Mas Carlos Scliar também participou ativamente de movimentos pela paz, inclusive em Paris, onde morou a partir de 1947. Inicialmente pensava em se instalar na capital francesa, mas logo percebeu que sua arte tinha uma profunda raiz na sua terra, o Brasil. Voltou para cá em 1950, indo primeiro para o Rio Grande do Sul, onde participou da criação do Clube de Gravura de Porto Alegre. Mas tanto no Rio de Janeiro quanto em São Paulo, sua atividade como artista foi intensa, inclusive nas artes gráficas. Fez ilustrações para romances de Jorge Amado, seu amigo, e para a peça “Orfeu da Conceição” de Vinícius de Moraes.


Desenho feito durante a guerra
na Itália
Depois de 1960 dedicou-se especialmente à pintura, realizando diversas exposições. Diz o texto do site do Instituto Carlos Scliar: “Os anos 60 fizeram aflorar um artista sensível, sintonizado com o seu povo e com o mundo em que vive. Sua formação humanista, o espaço cubista, a atmosfera metafísica de Morandi, o rigor do desenho perseguido nos clubes de gravura e uma espécie de sensibilidade "elliotiana"  a trabalhar com a noção do tempo de uma maneira dinâmica e questionadora, tudo isso foi formando, até o fim da vida, a personalidade do artista.”


Abaixo, alguns textos recolhidos no site do Instituto Cultural Carlos Scliar, que funciona em Cabo Frio, Rio de Janeiro, na mesma casa onde ele viveu até sua morte em 2001. Lá funciona uma espécie de casa-ateliê, onde crianças e adolescentes carentes têm aula de arte, artesanato e noções de marcenaria. Bem no espírito desse artista profundamente humano e envolvido com os problemas de seu tempo.


Os textos abaixo são de amigos, companheiros, camaradas, que falam desse artista de uma forma que pode nos dar uma ideia muito boa de quem era o artista e o homem Carlos Scliar.


Niemeyer, Scliar e Vinícius de Moraes
Oscar Niemeyer:


"Scliar é um querido amigo. Um companheiro dos velhos tempos do Café Amarelinho, do PCB, da luta política que sempre nos comoveu. E ele, como eu, a seguir os acontecimentos sem recuos, sem temores, consciente de que a miséria nos cerca e que ao lado dela, dos nossos irmãos mais pobres, devemos caminhar. Esse é o lado humano do nosso camarada. O outro, que o ocupou também inteiramente, é o de sua carreira, artista plástico, de pintor de talento, que hoje, passados tantos anos, é por todos admirado."
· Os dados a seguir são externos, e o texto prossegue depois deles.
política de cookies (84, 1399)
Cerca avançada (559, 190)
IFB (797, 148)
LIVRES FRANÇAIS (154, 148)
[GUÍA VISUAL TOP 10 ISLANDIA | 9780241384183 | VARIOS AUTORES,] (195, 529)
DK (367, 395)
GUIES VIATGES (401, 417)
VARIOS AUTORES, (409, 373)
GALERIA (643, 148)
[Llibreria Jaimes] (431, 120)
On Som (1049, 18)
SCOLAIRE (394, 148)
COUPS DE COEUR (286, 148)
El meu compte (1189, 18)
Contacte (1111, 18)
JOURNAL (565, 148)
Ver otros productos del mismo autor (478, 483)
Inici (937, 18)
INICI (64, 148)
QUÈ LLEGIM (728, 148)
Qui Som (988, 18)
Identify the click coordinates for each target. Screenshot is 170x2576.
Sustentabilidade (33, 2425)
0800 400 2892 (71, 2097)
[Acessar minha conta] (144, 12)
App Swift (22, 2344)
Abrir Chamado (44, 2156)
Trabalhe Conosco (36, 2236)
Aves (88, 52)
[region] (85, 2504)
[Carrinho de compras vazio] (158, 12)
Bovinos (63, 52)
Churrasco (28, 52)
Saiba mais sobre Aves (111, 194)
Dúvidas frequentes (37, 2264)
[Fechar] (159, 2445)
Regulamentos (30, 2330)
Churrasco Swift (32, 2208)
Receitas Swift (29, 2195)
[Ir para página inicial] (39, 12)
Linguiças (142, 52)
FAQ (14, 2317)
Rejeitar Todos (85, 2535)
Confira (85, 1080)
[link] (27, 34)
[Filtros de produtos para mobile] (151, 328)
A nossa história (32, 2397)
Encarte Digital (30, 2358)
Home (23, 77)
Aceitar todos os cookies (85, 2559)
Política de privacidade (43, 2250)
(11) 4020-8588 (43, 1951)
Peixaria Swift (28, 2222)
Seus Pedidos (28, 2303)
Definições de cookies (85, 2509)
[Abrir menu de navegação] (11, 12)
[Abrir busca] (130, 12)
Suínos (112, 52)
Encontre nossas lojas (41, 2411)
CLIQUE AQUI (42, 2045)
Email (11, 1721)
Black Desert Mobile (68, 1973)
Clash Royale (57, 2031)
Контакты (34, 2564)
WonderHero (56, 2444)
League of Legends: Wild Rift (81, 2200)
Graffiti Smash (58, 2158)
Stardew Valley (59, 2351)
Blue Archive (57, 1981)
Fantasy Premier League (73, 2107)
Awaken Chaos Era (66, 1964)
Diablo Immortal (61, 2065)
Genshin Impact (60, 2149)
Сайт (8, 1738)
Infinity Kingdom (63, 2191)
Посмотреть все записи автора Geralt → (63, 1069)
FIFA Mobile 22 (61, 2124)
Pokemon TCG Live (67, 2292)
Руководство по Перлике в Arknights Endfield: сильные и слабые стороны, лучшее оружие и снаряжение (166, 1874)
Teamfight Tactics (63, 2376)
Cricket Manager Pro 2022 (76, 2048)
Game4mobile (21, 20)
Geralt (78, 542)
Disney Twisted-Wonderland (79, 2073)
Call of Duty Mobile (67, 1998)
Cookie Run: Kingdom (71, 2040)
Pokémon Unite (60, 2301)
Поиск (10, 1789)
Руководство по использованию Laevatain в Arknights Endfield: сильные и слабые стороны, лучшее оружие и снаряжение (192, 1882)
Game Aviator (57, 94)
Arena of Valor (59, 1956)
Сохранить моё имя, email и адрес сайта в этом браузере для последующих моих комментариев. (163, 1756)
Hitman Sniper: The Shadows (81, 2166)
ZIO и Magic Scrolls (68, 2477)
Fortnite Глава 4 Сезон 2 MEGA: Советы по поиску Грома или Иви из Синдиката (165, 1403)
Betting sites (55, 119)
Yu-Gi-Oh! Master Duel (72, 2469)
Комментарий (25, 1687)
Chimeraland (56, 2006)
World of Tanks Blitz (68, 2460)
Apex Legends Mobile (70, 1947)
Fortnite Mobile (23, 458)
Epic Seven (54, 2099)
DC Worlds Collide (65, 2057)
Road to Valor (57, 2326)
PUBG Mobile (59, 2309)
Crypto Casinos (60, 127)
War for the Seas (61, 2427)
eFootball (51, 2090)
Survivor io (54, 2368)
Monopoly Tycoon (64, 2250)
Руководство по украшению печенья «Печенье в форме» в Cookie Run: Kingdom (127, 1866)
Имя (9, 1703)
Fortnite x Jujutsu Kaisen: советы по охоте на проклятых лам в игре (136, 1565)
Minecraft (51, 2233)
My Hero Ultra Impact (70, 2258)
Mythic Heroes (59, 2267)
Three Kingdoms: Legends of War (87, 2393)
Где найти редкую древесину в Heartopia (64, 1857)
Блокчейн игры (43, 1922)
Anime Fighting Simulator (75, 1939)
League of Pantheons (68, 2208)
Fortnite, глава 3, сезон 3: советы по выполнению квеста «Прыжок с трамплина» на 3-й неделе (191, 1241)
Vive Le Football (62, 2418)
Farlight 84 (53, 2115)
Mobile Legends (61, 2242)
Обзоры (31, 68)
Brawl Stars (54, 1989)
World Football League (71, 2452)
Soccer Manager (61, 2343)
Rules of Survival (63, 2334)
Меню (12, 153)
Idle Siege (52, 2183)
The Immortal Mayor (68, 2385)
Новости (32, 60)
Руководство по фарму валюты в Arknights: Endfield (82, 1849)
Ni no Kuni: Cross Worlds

"É sempre bom falar dos amigos, e, quando se trata de um velho e querido companheiro como Carlos Scliar, é melhor ainda. Dizer como é importante este grande brasileiro, voltado para sua pintura a vida inteira, mantendo-a – tão vasta – dentro da unidade e no nível superior por todos procurados. E, principalmente, lembrar como se faz atuante e solidário diante desta miséria, deste mundo injusto em que vivemos."


Scliar e Jorge Amado
Jorge Amado:


“Já se passaram mais de quarenta anos do primeiro impacto sofrido por mim ao contemplar em São Paulo trabalhos de quem era então quase um menino, apenas um adolescente, recém-chegado do Rio Grande do Sul com telas e pincéis, uns olhos claros e ternos, o coração pleno de sonhos, um caráter já inflexível, o dom da amizade, o talento incomum. Eram uns quadros enormes, ambiciosos, ninguém poderia ficar indiferente ante tanta força, tamanha decisão, a vocação definitiva de um pintor que ali estava ainda em gestação, aquela presença que não podia deixar a mínima dúvida sobre o dia de amanhã. (...)
Humanismo, eis a palavra que resume o trabalho de Carlos Scliar, no qual a beleza se supera a cada pincelada."



Vinícius de Moraes:


"Para Scliar a vida conta em seus mínimos detalhes. Pode ele não ser talvez - por se tratar de artista notavelmente equilibrado - um participante desabrido, no sentido picasseano, pois em Scliar a coragem de viver é sempre amenizada por uma grande ternura por tudo o que existe. É difícil encontrar criatura menos egoísta. (...) Sua arte traduz um refinamento orgânico, fruto de sua evolução como homem; constitui uma síntese sem perda de substância. (...) Buscando extrair dos objetos (que são, ademais de criação do homem, seus melhores amigos) o máximo de sua essencialidade, Scliar revela de saída, para quem souber ver, toda a pureza de seu humanismo dialético, do seu intenso mas disciplinado amor pelo homem através do que o homem cria com suas próprias mãos. (...) Como se o pintor oferecesse ao homem, seu semelhante, certos segredos e nuanças de sua própria obra que este, sempre voltado para o prosaismo do seu cotidiano, não pudesse ou não soubesse mais ver.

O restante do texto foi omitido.